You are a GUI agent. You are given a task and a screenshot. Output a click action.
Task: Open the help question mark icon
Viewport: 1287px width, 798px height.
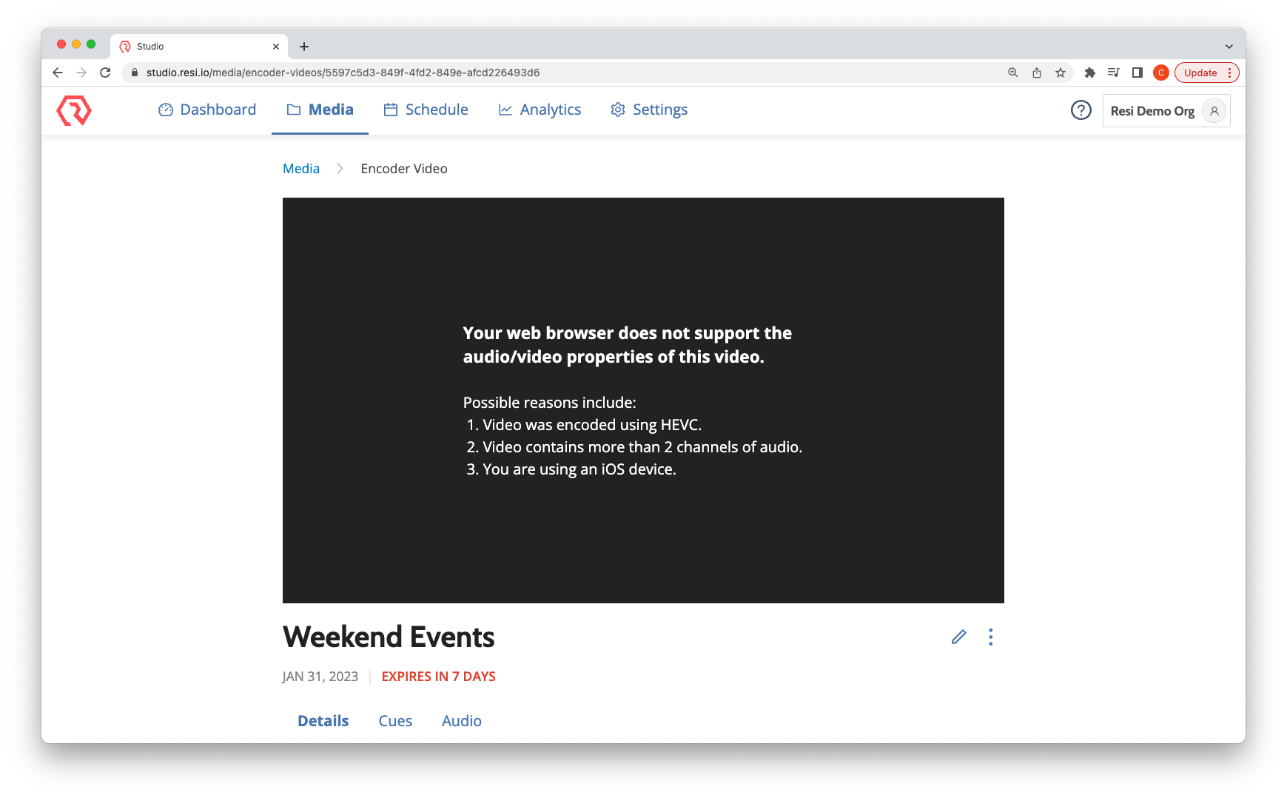point(1081,110)
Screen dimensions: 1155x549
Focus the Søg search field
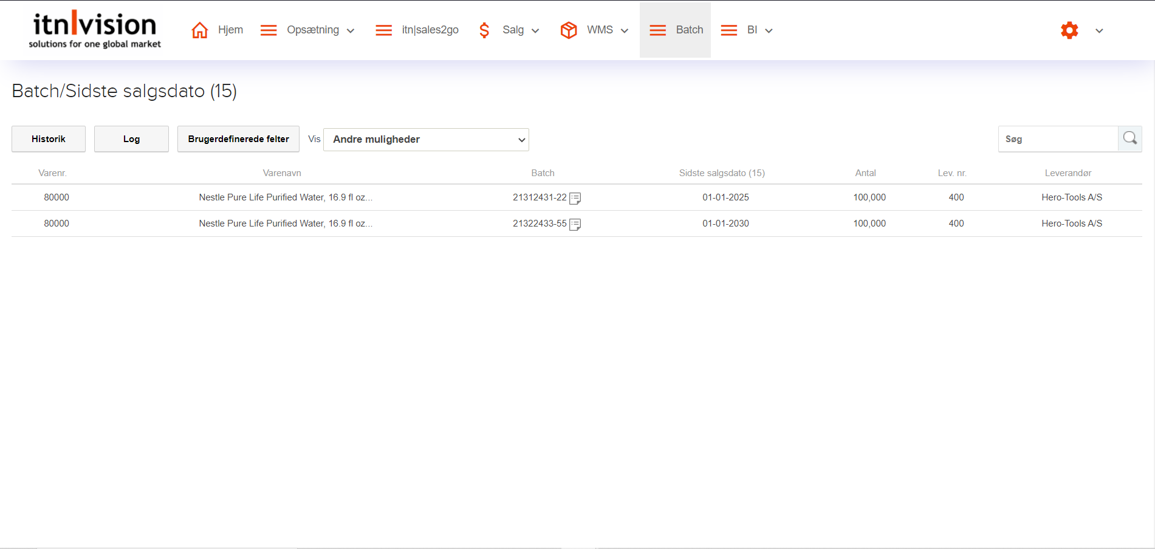(1058, 139)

........

No pictures should appear in the answer, which is to be the lines from the line with "Viewport: 1287px width, 798px height." through the end of the records above, restated exactly.

Viewport: 1287px width, 798px height.
point(1081,110)
Screen dimensions: 1155x549
Focus the Søg search field
(1058, 139)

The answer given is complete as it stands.